** Exercise prompt **
Verbatim copy without pictures. Please print every entry as it stands.
--- Available records Enclosed Below ---
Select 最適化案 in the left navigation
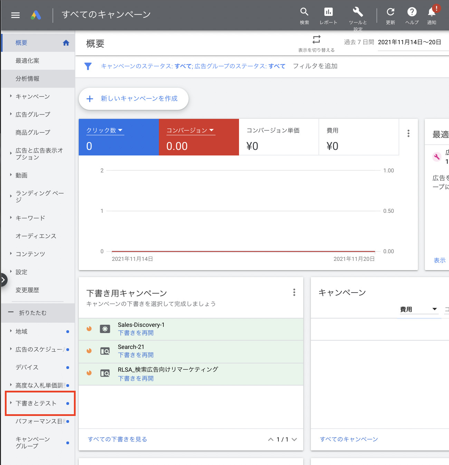 pyautogui.click(x=27, y=61)
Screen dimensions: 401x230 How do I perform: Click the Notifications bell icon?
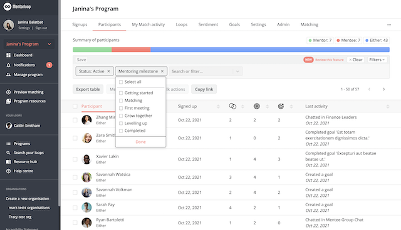click(x=8, y=65)
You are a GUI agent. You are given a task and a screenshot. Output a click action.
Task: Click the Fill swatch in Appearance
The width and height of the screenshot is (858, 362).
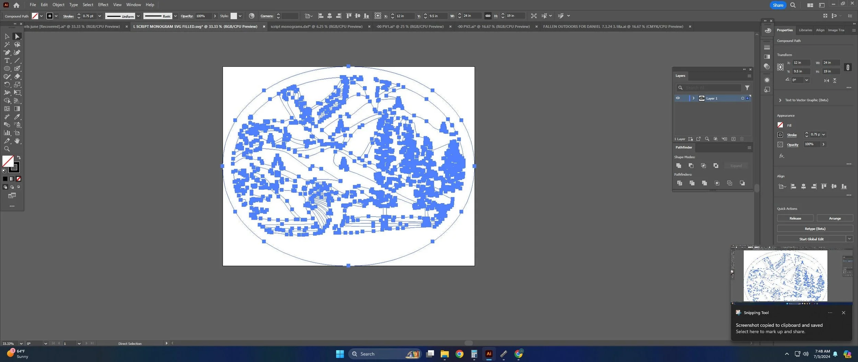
--- End of Enclosed Available records ---
** Output **
Select 最適化案 in the left navigation
 pyautogui.click(x=27, y=61)
Screen dimensions: 401x230 How do I perform: Click the Notifications bell icon?
click(x=8, y=65)
You are a GUI agent. You are given a task and a screenshot. Output a click action.
Task: Click the Fill swatch in Appearance
The width and height of the screenshot is (858, 362).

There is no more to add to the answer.